For this reason, even among those who work in institutional mining and are well aware of how difficult the odds are, solo win stories continue to garner attention. The notion that the network is still open, that a single machine in a spare room still has a nonzero chance, and that the system Satoshi designed in 2008 hasn’t completely closed itself off to the small participant is something that the community obviously doesn’t want to let go of. Given the level of industrial competition, it is questionable if that openness is currently practically meaningful. However, scale has no bearing on probability. A real, calculable chance is retained by any miner with hashpower. And one of them demonstrates it every few weeks.

It’s unlikely that the miner who won block 944,306 anticipated winning on April 9. No one does. That is the nature of lotteries, where the anticipated wait time is expressed in centuries.
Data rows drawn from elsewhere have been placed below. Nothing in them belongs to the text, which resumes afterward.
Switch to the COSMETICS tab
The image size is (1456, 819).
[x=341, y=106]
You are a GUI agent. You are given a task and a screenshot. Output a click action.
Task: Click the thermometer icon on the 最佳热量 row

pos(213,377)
The intriguing thing is that they were operating at all—pointing an antiquated machine at a network where competition has increased by orders of magnitude, paying electricity costs that most likely surpass the anticipated value of continuously operating a 70 TH/s rig, and still managing to find a block. Describe it as illogical. Let’s call it hope. The two are not differentiated by the blockchain.